APPROVED: The proposed collaboration economically integrates the sales forces of the companies in a manner that could produce procompetitive benefits that OAI and Bard could not produce separately and thus warrants a Rule-of-Reason analysis. The only EAPs sold by both OAI and Bard are biopsy forceps, which come in two varieties -- disposable and reusable. Nearly all of the biopsy forceps sold by OAI are reusable, while virtually all the biopsy forceps sold by Bard are disposable. Whether the disposable and reusable biopsy forceps are in the same or separate markets, the proposed collaboration does not raise market power concerns. Even if reusable and disposable biopsy forceps are in a single market, the parties' combined shares of all reusable and disposable biopsy forceps do not appear to be significantly above the twenty percent "safety zone" for competitor collaborations established by the Antitrust Guidelines for Collaborations Among Competitors, issued by the Federal Trade Commission and the U.S. Department of Justice in April 2000. Based on this analysis, the proposed marketing and sales agreement is not likely to result in anticompetitive harm, and could generate procompetitive efficiencies benefitting consumers.

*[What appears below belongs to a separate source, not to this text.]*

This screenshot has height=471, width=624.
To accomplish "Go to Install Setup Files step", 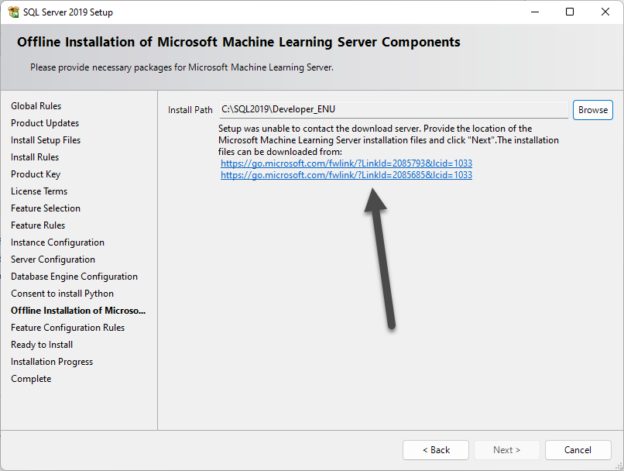I will (x=45, y=140).
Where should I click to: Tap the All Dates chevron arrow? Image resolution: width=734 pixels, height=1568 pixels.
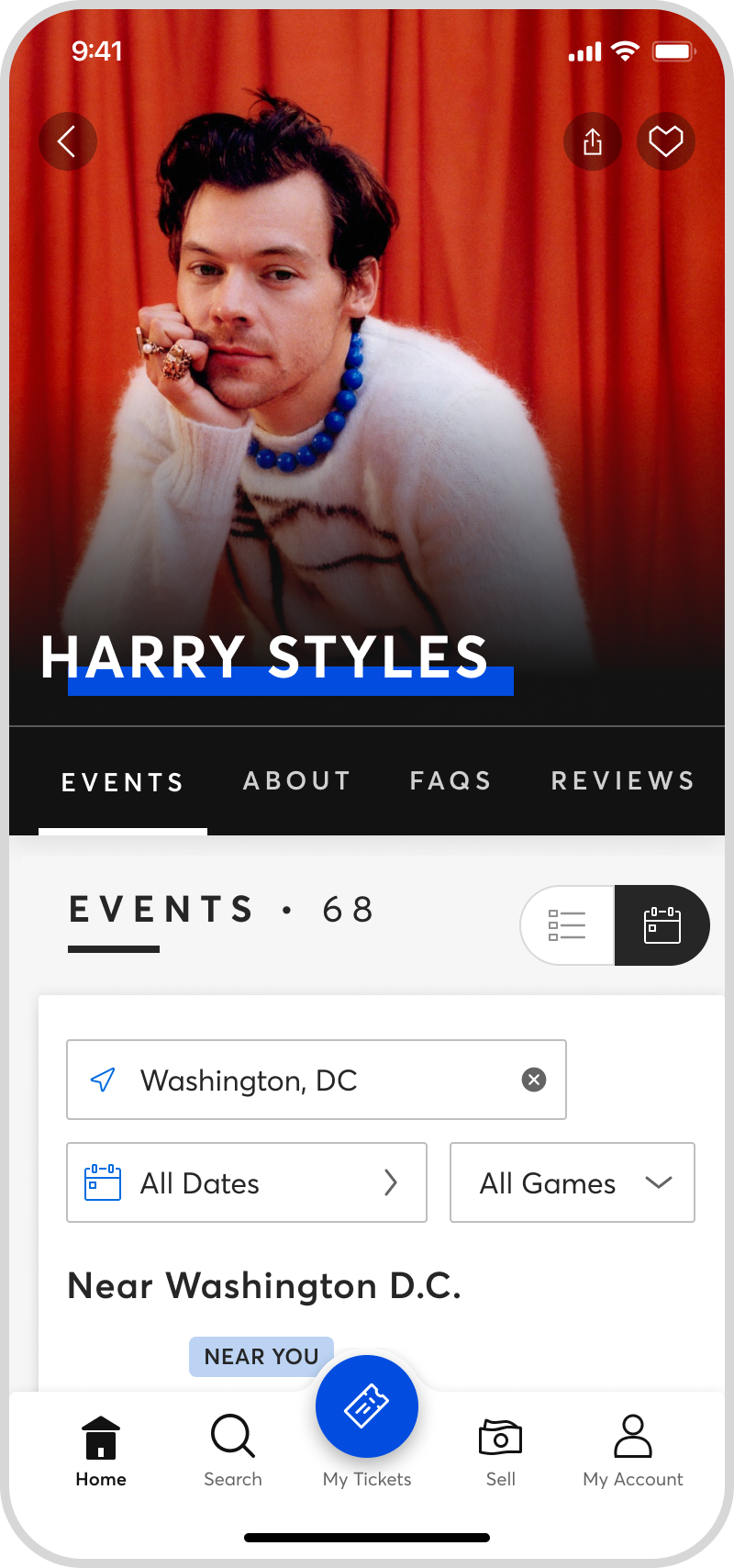coord(391,1182)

- Rio Grande Eye Associates, P.A.
August 29, 2001
The association proposed to establish a network of ophthalmologists in the El Paso, Texas, area to provide ophthalmologic services at reduced prices to managed care plans and other third-party purchasers of these services. The network will be non-exclusive, leaving its member ophthalmologists free to compete with the network, both individually and by joining other networks.
APPROVED: The network will implement a 20% withhold arrangement, and the member ophthalmologists will share substantial financial risk. In addition, the network will be non- exclusive and will constitute less than 30% of the ophthalmologists in the Rio Grande, Texas, area. Thus, it appears the network's proposed operations fall within the Antitrust Safety Zone for non-exclusive physician joint ventures under the Statements of Antitrust Enforcement Policy in Health Care, and it does not appear that the network's operations are likely to lessen competition substantially.